Most of the time I think I’m not introspective enough, I don’t look in and examine things and work them out, then other times, I feel I live all my life within my own mind (and who knows, perhaps we do). But I suppose there’s a difference between living in the nevernever land of your mind and actually examining what’s there, analysing it and processing the information to better ourselves. But lately I feel like I’m treading water, there is no life, no purpose…are we truly just workerbees, turning out more workerbees, from whose ranks a few leaderbees emerge…and why am I wallowing in self-indulgent, pseudo-speak? Ramble ramble ramble.

Perhaps I burn out all my good stuff fantasizing about what I would say to so-n-so, if only I had them here. Here’s the one that had me going yesterday:

http://www.kget.com/news/local/story.aspx?content_id=f290458b-dd7d-4a20-ac99-525e48365b08

Okay, so there’s the Hippocratic oath right out the window, along with “..suffer the little children..,” not to mention the whole Mary Magdalene lesson is totally lost on this guy. I’m hoping he comes down with some fatal tumor… and the only person who can save his judgmental ass is the world’s most gifted surgeon, who’s totally decked out in tats and piercings. Dr. Merrill, meet Karma…Karma be a bitch, yo.

I’m sorry, but this guy should be immediately barred from practicing. No, it is not your right as a doctor—you are NOT fucking like a restaurant, you hypocritical bastard—to refuse care because your uptight ass can’t deal with a few tats and pieces of metal. I’m not wild about overly tattooedness, either (and yes, I do have one myself), and piercing anything but ears and navels just grosses me out….but I would not turn anyone away because of it.
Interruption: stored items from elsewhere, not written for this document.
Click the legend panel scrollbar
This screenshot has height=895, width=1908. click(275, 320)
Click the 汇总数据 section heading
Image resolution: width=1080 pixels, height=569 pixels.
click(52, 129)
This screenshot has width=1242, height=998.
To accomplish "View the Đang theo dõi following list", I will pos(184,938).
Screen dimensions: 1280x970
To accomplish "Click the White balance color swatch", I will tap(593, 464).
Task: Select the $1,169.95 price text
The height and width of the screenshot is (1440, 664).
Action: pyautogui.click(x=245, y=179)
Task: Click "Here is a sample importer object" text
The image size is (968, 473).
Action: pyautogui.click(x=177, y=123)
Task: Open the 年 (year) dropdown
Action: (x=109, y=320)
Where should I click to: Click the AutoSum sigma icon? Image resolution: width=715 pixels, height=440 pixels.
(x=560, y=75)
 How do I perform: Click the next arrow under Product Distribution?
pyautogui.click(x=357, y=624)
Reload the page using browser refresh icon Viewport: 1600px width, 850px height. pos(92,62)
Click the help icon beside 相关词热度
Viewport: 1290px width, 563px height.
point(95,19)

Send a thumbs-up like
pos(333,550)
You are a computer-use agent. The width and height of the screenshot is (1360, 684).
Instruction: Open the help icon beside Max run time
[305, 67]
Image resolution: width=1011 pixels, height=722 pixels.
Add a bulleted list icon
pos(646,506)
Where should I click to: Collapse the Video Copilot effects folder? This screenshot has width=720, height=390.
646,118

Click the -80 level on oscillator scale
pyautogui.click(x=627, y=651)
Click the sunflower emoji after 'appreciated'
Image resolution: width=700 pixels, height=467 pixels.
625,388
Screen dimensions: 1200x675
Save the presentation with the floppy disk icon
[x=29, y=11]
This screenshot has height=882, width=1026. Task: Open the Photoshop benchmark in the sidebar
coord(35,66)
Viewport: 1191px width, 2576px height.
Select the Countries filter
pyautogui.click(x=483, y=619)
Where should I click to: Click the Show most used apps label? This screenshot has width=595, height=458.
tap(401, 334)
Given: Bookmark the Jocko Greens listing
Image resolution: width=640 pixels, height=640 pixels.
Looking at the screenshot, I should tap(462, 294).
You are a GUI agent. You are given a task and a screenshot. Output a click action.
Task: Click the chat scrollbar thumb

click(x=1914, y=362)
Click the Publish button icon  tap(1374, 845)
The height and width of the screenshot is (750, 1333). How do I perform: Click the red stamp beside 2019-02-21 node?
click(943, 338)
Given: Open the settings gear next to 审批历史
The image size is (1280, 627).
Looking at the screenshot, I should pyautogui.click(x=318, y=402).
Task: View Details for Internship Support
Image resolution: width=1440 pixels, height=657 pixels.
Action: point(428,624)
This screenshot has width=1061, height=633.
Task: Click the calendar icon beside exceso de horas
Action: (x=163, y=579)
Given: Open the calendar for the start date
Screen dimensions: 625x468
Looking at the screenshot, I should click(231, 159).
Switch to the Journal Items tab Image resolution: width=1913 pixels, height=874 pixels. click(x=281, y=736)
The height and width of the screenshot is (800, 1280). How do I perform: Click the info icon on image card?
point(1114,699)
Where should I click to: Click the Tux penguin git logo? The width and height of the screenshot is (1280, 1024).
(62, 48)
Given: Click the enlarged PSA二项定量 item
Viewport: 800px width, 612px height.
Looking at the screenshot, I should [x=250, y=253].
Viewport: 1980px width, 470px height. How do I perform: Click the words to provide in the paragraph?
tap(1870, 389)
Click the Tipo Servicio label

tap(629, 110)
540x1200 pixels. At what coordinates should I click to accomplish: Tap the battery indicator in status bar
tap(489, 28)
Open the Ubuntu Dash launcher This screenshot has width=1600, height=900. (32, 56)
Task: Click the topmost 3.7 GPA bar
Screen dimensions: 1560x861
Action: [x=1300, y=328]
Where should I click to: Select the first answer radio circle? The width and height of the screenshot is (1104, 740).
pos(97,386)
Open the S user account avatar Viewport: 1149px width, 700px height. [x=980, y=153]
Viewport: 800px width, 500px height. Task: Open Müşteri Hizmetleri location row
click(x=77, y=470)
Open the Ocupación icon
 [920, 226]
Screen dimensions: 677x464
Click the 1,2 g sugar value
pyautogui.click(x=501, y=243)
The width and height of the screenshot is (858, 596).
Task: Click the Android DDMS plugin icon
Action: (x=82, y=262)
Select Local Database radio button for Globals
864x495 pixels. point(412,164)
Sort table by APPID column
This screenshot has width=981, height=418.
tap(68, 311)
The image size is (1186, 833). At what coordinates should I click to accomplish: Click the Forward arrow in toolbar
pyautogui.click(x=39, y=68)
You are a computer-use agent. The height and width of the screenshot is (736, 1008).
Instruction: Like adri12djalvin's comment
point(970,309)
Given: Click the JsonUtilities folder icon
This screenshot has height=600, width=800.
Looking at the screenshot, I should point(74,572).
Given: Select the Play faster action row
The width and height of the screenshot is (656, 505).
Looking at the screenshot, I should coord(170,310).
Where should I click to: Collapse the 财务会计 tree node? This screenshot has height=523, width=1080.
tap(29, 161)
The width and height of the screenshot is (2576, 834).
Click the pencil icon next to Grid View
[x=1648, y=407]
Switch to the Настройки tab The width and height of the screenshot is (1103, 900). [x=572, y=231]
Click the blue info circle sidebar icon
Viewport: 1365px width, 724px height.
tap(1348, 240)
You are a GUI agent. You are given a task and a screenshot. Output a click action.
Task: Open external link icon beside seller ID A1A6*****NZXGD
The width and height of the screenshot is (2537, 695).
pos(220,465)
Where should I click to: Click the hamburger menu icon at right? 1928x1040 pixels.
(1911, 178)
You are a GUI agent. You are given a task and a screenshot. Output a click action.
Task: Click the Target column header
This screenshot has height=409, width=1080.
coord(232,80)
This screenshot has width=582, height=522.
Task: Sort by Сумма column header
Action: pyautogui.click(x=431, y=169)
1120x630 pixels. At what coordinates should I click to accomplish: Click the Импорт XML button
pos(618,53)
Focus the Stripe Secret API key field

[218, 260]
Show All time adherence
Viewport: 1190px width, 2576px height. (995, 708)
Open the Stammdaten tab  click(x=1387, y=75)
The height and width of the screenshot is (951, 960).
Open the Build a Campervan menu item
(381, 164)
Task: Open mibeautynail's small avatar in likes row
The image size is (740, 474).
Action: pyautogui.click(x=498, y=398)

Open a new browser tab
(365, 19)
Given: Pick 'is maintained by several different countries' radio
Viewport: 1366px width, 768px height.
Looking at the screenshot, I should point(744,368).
There are a few losers out there who think this behavior is acceptable, that it’s his “right” to refuse “service.” Gah!!!! People, medical care is not “service.” Oil changes are “service.” And, while I’m blatantly not a Christian, I know there are actually a lot of good ones out there still and this kind of crap really hurts them. I don’t ever presume to speak for the Divine, but I sure hope Jesus and his Daddy have something special planned for this guy’s going away party.